_Given information_
*** Begin section ***
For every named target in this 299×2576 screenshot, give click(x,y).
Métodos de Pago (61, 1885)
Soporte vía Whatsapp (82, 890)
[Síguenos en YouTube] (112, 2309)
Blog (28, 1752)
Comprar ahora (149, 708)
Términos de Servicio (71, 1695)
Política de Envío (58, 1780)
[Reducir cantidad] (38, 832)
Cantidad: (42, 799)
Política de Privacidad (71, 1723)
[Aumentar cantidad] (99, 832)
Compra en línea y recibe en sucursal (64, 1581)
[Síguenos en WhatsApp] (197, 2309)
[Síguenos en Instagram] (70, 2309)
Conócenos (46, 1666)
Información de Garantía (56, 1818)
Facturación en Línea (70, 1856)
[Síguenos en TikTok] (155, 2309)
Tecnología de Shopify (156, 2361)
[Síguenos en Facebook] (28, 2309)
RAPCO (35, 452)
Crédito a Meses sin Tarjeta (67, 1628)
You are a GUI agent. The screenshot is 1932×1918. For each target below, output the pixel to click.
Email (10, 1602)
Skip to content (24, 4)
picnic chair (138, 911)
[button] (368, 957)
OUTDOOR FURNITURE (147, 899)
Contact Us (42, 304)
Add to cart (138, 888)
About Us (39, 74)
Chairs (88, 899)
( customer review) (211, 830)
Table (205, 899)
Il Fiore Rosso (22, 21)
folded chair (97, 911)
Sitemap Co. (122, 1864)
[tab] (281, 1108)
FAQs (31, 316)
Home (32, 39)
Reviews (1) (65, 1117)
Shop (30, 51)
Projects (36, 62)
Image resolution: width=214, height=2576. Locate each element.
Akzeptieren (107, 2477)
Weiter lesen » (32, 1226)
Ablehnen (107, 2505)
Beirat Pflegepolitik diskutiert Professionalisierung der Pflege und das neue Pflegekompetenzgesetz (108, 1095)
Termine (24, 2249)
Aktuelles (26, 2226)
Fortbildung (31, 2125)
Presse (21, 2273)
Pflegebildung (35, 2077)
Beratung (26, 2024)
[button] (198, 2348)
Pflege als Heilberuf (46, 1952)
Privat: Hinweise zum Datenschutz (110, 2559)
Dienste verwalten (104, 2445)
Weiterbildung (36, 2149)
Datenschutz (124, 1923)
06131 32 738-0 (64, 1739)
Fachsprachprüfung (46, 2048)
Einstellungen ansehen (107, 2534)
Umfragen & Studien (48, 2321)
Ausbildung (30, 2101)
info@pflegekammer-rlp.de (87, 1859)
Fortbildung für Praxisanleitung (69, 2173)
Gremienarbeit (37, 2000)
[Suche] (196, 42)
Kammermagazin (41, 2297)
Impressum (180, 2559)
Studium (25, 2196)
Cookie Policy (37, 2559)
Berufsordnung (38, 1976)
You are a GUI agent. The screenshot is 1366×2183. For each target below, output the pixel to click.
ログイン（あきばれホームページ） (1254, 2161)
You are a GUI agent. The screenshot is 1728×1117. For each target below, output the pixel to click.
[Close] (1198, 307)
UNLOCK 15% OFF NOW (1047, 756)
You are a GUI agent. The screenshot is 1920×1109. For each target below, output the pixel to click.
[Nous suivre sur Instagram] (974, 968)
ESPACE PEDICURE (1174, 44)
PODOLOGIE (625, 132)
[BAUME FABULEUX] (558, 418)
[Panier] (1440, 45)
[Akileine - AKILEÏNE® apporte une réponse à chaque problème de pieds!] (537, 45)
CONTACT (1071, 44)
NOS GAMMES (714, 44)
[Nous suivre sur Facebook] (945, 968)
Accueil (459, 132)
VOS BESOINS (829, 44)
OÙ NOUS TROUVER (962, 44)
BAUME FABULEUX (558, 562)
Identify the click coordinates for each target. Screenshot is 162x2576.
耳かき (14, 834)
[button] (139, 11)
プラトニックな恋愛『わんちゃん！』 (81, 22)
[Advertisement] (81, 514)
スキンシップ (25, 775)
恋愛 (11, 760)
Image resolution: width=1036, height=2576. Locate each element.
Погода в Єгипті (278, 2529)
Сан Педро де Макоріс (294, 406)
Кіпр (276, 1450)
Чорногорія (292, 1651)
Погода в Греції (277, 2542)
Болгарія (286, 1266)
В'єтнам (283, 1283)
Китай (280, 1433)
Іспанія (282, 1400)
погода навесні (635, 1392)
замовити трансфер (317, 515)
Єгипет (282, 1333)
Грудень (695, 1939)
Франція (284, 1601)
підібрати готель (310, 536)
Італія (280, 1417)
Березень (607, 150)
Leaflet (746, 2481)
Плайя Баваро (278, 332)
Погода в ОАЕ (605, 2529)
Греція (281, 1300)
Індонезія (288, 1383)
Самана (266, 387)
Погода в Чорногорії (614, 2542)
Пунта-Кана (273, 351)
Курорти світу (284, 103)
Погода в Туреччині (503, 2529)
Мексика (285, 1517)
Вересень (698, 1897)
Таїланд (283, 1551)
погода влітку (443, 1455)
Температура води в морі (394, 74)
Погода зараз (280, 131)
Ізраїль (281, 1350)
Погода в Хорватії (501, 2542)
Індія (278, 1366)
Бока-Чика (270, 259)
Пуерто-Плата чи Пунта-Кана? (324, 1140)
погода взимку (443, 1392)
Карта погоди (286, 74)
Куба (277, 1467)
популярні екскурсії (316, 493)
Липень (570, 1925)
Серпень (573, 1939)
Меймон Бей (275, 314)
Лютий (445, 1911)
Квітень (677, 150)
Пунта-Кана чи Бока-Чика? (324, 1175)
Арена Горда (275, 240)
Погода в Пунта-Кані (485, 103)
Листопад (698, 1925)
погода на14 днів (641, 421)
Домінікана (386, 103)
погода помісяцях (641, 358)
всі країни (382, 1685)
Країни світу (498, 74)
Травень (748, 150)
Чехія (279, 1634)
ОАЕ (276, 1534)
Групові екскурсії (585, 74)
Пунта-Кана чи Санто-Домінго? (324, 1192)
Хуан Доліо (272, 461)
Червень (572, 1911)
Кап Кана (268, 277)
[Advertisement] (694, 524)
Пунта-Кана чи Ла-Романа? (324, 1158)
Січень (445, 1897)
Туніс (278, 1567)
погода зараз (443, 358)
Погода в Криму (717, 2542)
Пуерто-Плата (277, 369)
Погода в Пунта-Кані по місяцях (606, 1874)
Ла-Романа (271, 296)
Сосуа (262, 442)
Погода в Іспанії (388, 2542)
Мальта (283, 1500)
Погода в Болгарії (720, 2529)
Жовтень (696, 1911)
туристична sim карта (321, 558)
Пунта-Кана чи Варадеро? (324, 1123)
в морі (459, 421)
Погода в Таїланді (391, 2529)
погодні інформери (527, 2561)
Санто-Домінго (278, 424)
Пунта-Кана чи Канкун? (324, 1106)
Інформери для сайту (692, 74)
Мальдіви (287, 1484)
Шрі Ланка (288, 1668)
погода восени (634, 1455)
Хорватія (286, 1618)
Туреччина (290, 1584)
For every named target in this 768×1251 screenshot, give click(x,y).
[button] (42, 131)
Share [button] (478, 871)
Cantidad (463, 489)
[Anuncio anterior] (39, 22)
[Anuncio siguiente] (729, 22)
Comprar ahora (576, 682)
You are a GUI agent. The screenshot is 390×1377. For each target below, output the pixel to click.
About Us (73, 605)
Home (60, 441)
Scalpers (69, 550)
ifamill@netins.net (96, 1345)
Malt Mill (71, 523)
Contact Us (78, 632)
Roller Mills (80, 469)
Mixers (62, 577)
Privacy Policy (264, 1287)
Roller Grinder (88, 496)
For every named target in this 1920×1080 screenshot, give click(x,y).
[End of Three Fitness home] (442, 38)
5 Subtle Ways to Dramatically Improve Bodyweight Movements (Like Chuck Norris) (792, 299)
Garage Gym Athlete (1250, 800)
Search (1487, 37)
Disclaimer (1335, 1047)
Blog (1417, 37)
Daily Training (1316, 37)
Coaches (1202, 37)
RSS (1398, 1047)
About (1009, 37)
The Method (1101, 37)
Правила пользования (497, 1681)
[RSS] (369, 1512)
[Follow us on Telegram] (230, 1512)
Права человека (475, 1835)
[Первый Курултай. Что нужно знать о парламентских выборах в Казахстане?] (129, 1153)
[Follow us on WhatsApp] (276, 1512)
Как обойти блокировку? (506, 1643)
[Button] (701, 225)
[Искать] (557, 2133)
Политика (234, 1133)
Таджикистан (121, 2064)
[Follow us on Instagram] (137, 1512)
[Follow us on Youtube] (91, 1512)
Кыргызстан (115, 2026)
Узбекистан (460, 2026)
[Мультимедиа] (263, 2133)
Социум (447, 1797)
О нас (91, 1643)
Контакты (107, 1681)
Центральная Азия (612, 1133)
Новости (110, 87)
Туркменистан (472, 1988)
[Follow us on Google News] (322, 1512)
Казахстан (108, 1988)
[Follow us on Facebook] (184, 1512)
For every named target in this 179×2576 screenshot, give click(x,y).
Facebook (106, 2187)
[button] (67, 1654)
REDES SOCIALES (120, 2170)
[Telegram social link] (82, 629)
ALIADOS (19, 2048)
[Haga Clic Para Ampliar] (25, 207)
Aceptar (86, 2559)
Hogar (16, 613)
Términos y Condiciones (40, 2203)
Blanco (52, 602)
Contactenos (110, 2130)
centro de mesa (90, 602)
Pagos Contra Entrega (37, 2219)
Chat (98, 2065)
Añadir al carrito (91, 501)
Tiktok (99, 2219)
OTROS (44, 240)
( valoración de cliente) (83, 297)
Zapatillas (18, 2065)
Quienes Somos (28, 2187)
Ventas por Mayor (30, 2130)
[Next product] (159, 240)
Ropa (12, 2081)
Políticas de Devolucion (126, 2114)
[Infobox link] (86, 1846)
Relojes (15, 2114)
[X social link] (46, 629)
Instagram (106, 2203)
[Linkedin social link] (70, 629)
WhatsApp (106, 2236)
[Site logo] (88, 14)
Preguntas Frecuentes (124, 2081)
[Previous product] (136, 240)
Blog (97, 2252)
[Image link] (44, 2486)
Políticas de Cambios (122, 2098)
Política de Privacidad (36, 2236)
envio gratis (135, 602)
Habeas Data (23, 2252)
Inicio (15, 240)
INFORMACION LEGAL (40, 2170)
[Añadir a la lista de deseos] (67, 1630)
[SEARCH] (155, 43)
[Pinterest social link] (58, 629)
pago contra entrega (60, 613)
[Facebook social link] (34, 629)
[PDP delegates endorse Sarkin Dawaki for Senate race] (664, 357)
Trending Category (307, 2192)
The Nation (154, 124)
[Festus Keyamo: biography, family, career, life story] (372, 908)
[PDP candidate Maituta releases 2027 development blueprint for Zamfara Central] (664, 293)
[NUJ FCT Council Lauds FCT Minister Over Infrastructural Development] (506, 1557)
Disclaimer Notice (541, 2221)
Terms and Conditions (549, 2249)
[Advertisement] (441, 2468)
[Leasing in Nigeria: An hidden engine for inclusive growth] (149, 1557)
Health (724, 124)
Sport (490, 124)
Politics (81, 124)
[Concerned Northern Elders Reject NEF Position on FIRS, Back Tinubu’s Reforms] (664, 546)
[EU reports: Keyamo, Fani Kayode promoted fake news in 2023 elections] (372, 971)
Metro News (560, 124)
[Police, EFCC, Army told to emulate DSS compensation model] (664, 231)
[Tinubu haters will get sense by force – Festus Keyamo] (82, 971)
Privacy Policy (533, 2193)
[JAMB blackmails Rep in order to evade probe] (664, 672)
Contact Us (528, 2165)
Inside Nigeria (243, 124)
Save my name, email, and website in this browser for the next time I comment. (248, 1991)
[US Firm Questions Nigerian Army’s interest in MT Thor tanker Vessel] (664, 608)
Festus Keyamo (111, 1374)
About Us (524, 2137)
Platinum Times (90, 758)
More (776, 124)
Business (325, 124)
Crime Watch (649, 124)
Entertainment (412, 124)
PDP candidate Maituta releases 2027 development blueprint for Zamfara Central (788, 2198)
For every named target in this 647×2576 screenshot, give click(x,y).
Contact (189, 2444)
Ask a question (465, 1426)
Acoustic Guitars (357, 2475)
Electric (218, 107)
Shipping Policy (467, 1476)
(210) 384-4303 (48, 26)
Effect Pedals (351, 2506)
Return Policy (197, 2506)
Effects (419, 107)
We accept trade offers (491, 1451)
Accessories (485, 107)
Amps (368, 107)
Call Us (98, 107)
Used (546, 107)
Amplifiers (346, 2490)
*** End section ***
_What the task asks_
Out of the material above, output word for word the line with "Tiktok (99, 2219)", the line with "[Site logo] (88, 14)", and all lines between them, with nothing else.

_Answer for this exercise_
Tiktok (99, 2219)
OTROS (44, 240)
( valoración de cliente) (83, 297)
Zapatillas (18, 2065)
Quienes Somos (28, 2187)
Ventas por Mayor (30, 2130)
[Next product] (159, 240)
Ropa (12, 2081)
Políticas de Devolucion (126, 2114)
[Infobox link] (86, 1846)
Relojes (15, 2114)
[X social link] (46, 629)
Instagram (106, 2203)
[Linkedin social link] (70, 629)
WhatsApp (106, 2236)
[Site logo] (88, 14)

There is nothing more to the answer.